Parole che ritornano nell’omelia di monsignor Delpini dopo le Letture: come sempre, nell’occasione di esequie per un sacerdote, brani della Passione di Luca, di Matteo e di Giovanni. «Il prete è un mandato. Per questo è mandato un prete: per dire “ti sono rimessi i peccati!” Cioè: tu sei amato, tu sei amabile, Gesù mi ha mandato per liberarti dal peso che ti opprime, per offrirti l’abbraccio che ti salva. Il peccato non è infatti una macchiolina che sporca l’anima, non è lo sgarbo di una sbadataggine, ma è l’estraniazione da Dio, è la radice della tristezza, è il groviglio di schiavitù e di dipendenze che inducono a perdere la stima di sé e a sentirsi condannato a una solitudine irrimediabile. Ecco perché è mandato un prete: per dire, in nome di Dio, “il tuo peccato è perdonato, vieni fuori dalla tua tomba, deponi il peso che intralcia la tua libertà, ascolta la parola amica che ti rivela la stima che Dio ha per te, la bellezza che Dio riconosce in te”».

Da qui la conclusione: «Un prete è un uomo che è mandato e il suo mandato è condividere la missione di Gesù, perdonare i peccati, restituire agli uomini e alle donne la stima di sé e rivelare l’intenzione di Dio di essere alleato della gioia dei suoi figli. Ecco perché noi oggi siamo radunati per condividere la tristezza di un distacco e proclamare la gratitudine di un dono ricevuto. Perché don Aldo è stato un prete. Lo ricorderemo per molte qualità e per una dedizione che ha segnato la vita del Collegio con lungimiranza, intraprendenza e leadership, ma tutto ha fatto perché era un prete, un educatore, un prete felice e, dopo il calvario della malattia così dolorosa e tribolata, è entrato nella pienezza della gioia e continuerà a essere per molti il sorriso incoraggiante, la parola affettuosa, la presenza amica».
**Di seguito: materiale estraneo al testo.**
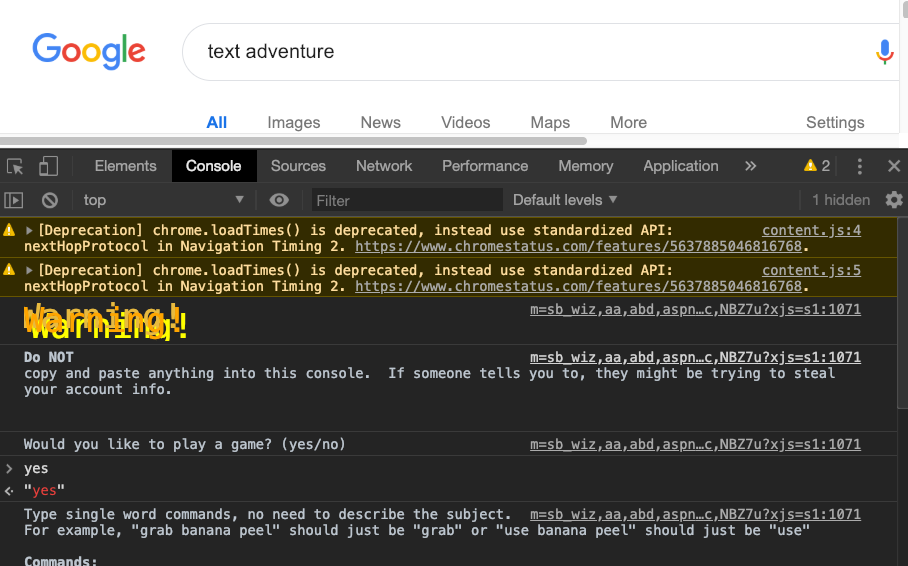The image size is (908, 566).
Task: Focus the console Filter field
Action: point(405,200)
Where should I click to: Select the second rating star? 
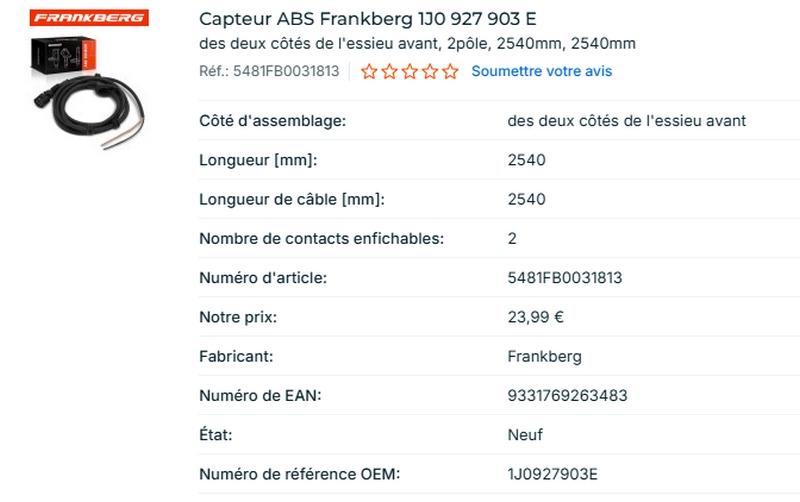[389, 72]
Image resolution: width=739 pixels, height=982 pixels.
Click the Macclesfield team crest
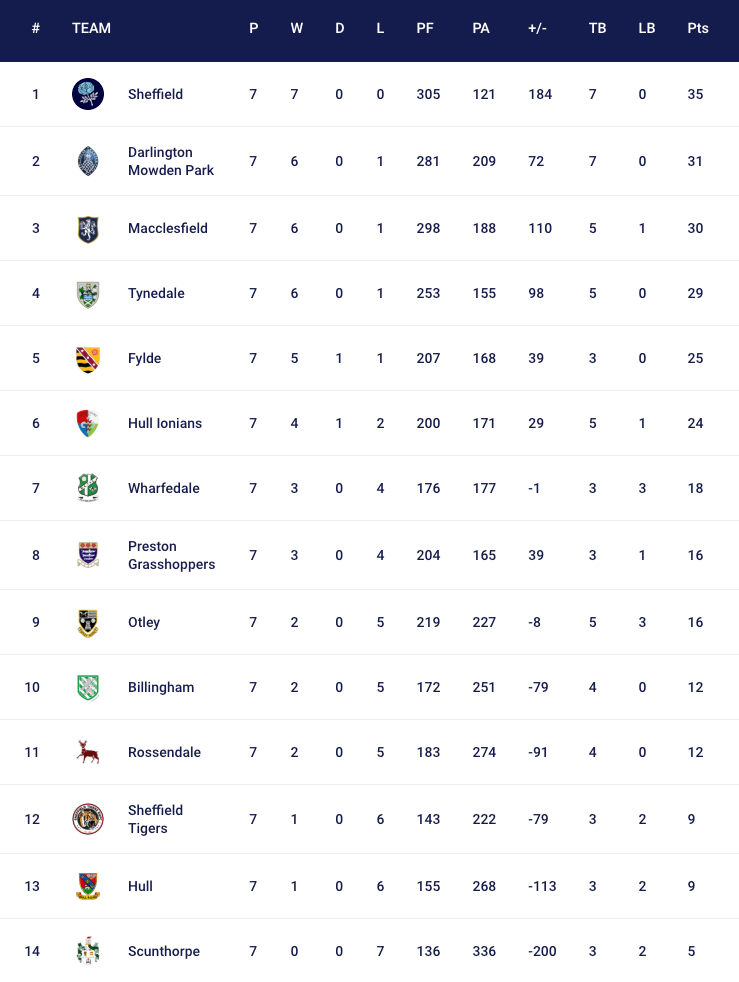pyautogui.click(x=88, y=228)
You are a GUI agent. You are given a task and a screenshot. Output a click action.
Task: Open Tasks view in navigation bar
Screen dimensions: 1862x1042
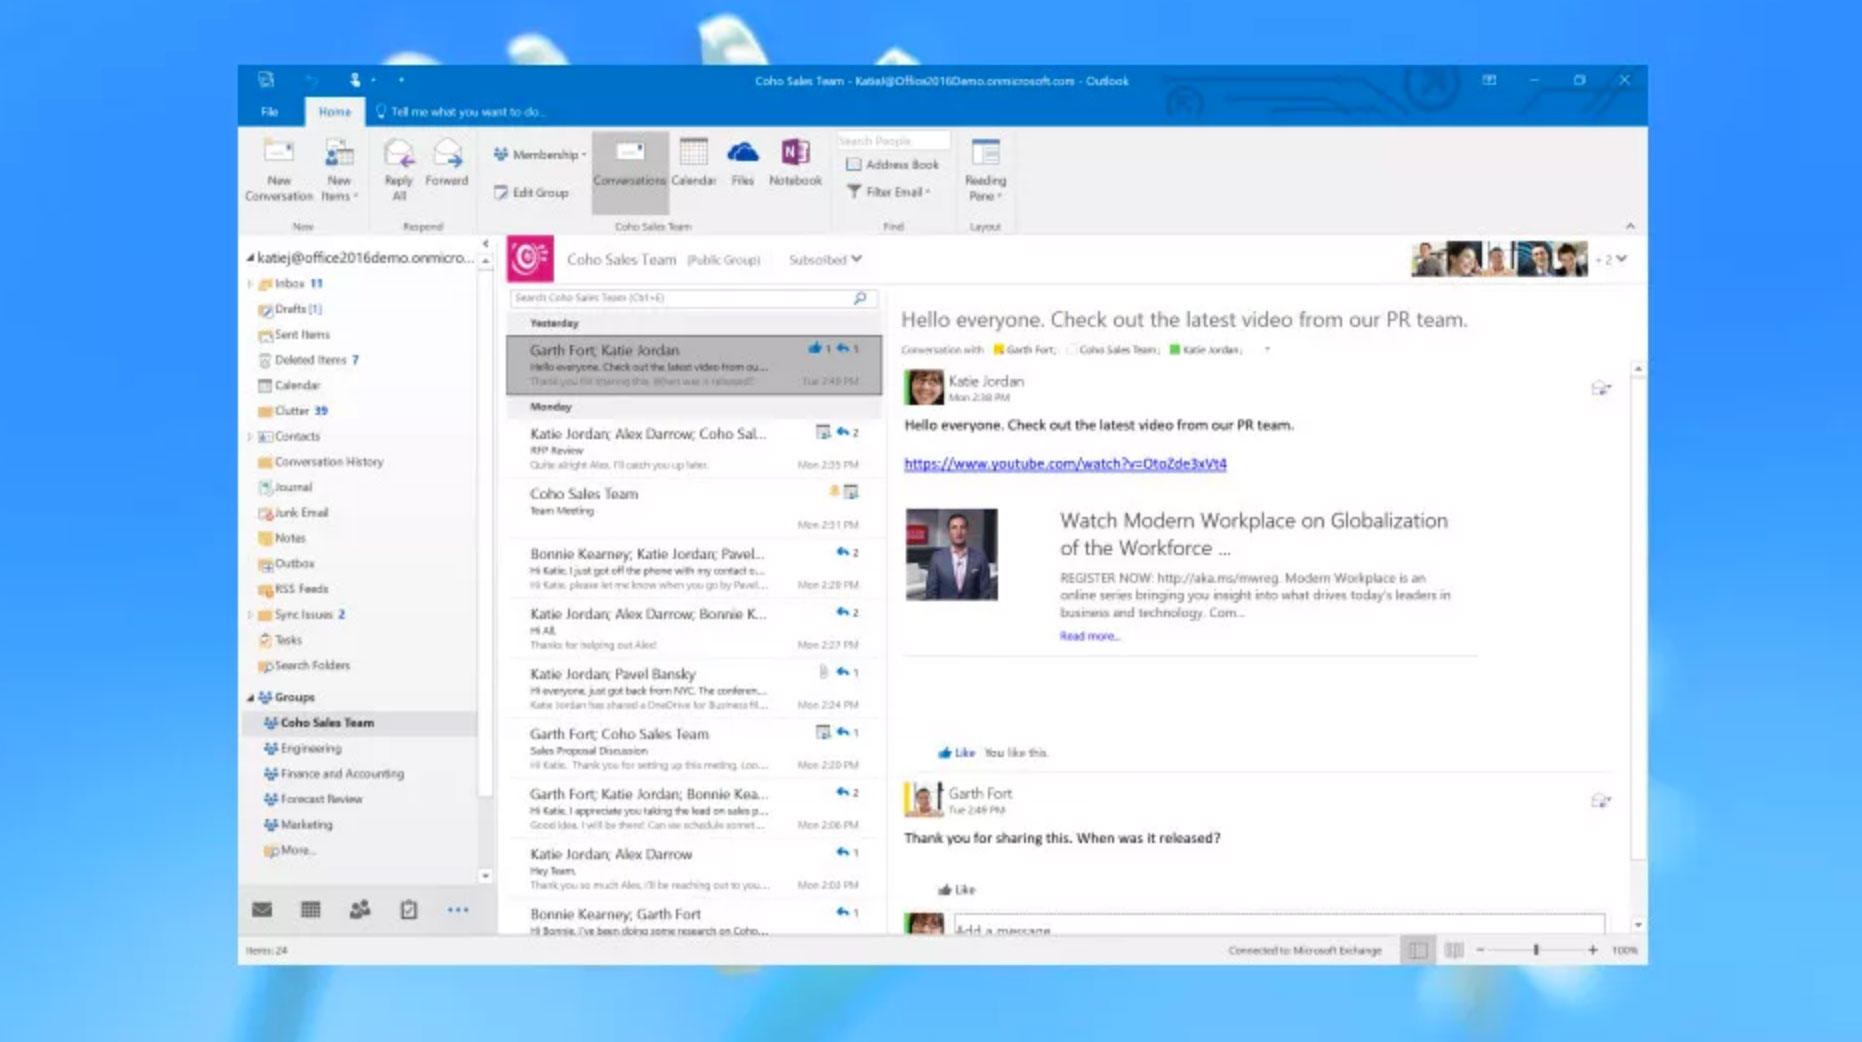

Poi, a conclusione della celebrazione, ancora la lettura del telegramma del cardinale Ravasi che cita il profeta Daniele: «I sapienti risplenderanno come lo splendore del firmamento» e ricorda la sua lunga amicizia con monsignor Geranzani: «Mi colpiva sempre come riconoscesse, passando per i corridoi del San Carlo, ogni volto, ogni storia» e l’accorata memoria di padre Sergio Formenti, collaboratore stretto di don Aldo: «Ricordo quando sei arrivato in bicicletta dalla Chiesa Rossa – dice commosso dando del “tu” allo scomparso confratello -. Ha ragione monsignor Delpini, eri un prete, solo e prima di tutto un prete. Grazie don Aldo». Infine l’uscita dalla Cattedrale tra gli applausi e l’ultima benedizione sul sagrato circondato dall’affetto.